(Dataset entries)

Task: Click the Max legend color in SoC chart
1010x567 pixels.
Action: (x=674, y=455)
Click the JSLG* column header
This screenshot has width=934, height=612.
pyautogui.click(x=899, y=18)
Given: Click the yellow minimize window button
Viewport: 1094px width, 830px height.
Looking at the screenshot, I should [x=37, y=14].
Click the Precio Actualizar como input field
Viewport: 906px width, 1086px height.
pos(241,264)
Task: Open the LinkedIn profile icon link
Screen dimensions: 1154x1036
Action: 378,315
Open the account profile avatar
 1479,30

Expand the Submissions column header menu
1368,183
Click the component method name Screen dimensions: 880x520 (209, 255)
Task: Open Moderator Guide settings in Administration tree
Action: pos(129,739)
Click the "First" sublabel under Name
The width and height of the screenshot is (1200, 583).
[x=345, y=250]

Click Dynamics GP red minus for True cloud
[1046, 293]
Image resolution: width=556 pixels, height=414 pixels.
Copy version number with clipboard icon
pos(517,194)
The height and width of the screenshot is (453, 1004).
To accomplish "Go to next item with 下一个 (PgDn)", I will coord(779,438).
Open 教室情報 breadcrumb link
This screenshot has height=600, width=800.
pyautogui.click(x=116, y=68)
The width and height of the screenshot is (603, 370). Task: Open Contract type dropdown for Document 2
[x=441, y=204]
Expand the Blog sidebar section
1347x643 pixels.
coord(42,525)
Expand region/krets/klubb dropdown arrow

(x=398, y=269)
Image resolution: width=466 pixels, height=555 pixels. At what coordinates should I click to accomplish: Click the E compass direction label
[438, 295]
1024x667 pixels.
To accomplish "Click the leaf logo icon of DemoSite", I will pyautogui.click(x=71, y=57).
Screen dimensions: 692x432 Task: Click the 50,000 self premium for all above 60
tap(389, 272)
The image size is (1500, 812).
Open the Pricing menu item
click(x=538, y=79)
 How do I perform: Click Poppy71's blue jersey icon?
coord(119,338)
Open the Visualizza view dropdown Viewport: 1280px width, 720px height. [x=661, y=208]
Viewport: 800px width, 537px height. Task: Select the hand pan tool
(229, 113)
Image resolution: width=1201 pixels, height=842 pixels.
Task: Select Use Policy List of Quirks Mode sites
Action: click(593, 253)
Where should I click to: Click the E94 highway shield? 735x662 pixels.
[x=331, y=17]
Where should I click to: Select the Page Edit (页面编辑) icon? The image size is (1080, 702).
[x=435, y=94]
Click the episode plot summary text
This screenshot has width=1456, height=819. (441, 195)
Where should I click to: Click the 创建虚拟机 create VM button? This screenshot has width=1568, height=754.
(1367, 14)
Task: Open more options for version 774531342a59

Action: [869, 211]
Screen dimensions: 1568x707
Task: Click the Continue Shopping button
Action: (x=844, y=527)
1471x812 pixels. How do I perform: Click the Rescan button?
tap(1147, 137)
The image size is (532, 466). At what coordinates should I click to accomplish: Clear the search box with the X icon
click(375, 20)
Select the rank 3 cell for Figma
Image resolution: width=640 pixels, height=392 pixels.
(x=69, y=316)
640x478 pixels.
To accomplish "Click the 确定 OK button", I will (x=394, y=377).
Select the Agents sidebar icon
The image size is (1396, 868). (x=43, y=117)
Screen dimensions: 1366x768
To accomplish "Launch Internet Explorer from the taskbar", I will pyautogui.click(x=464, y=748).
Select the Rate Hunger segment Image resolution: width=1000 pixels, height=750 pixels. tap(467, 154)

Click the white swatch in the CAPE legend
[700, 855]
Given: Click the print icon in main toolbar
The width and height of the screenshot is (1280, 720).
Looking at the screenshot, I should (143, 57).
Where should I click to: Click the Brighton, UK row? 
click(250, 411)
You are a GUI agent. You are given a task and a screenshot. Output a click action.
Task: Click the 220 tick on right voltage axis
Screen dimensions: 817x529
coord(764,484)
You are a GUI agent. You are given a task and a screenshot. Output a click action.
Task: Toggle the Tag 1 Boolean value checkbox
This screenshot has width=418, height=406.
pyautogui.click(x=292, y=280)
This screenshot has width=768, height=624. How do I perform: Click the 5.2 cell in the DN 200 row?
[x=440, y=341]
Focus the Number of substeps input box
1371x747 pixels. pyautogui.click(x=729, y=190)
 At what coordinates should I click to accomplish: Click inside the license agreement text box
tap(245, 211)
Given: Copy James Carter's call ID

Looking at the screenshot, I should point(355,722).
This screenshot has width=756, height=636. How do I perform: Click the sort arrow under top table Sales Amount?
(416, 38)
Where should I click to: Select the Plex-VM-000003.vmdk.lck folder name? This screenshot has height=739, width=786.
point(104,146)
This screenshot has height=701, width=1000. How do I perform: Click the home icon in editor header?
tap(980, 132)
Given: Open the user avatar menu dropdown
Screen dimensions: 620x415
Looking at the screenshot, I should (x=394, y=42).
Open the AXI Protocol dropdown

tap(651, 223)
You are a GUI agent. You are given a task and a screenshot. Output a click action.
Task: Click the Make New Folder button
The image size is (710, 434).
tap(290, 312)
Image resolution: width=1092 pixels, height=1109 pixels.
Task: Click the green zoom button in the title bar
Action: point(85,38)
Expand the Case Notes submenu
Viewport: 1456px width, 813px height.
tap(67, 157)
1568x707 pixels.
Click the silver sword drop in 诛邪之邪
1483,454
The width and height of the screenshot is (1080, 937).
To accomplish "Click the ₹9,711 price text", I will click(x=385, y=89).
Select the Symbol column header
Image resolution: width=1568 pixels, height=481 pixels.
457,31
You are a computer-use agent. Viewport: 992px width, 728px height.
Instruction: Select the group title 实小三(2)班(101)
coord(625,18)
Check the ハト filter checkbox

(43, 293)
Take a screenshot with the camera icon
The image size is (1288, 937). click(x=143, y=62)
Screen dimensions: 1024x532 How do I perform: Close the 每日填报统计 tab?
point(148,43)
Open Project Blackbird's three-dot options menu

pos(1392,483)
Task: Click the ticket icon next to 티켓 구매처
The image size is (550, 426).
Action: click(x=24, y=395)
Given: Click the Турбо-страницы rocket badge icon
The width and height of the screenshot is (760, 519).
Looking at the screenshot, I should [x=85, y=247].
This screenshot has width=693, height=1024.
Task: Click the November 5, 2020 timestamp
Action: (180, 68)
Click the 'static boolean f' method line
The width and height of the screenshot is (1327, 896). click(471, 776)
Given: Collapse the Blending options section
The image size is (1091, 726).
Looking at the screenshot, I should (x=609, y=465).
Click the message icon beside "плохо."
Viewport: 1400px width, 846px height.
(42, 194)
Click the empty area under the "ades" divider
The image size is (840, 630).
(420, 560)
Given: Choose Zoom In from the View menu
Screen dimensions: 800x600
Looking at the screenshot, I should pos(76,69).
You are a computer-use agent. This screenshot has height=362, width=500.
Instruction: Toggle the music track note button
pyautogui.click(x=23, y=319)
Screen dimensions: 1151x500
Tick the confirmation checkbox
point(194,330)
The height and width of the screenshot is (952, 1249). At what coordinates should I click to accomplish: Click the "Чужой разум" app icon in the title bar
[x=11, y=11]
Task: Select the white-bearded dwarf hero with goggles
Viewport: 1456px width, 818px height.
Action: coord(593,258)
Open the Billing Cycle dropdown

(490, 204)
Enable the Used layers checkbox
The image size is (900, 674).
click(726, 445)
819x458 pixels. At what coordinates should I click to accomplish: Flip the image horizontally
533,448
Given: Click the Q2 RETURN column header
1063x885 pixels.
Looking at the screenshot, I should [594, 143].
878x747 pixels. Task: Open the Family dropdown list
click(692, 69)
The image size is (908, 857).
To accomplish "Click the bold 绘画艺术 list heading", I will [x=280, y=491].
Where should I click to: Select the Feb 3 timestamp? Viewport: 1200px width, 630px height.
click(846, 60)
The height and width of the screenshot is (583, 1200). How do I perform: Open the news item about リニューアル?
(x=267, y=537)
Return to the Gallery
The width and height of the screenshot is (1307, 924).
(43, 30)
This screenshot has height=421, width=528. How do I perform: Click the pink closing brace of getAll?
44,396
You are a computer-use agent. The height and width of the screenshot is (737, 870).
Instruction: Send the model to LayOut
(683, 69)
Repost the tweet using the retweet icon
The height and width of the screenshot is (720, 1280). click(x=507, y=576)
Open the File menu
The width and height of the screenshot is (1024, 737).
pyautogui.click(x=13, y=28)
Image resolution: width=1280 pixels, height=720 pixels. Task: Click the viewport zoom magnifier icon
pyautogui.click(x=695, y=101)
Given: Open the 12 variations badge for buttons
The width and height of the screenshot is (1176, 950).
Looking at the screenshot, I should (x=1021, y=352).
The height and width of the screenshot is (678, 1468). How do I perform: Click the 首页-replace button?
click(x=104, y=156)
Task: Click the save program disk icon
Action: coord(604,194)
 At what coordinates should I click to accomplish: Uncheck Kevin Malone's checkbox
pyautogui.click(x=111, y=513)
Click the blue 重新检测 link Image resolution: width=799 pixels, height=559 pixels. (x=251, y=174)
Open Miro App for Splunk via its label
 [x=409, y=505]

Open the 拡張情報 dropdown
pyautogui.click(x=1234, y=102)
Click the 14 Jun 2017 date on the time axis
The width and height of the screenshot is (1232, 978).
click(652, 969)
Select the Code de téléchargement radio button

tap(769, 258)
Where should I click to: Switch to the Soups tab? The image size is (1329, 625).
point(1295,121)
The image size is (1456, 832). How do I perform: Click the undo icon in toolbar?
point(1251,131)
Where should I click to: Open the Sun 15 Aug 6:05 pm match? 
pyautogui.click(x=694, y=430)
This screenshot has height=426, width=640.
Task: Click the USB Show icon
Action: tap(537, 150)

PROBLEM REQUIREMENTS:
For every line above with the word "will" in it, make a copy.

SOLUTION:
To accomplish "Go to next item with 下一个 (PgDn)", I will coord(779,438).
To accomplish "Click the leaf logo icon of DemoSite", I will pyautogui.click(x=71, y=57).
To accomplish "Click the 确定 OK button", I will (x=394, y=377).
To accomplish "Launch Internet Explorer from the taskbar", I will pyautogui.click(x=464, y=748).
To accomplish "Click the ₹9,711 price text", I will click(x=385, y=89).
To accomplish "Click the bold 绘画艺术 list heading", I will [x=280, y=491].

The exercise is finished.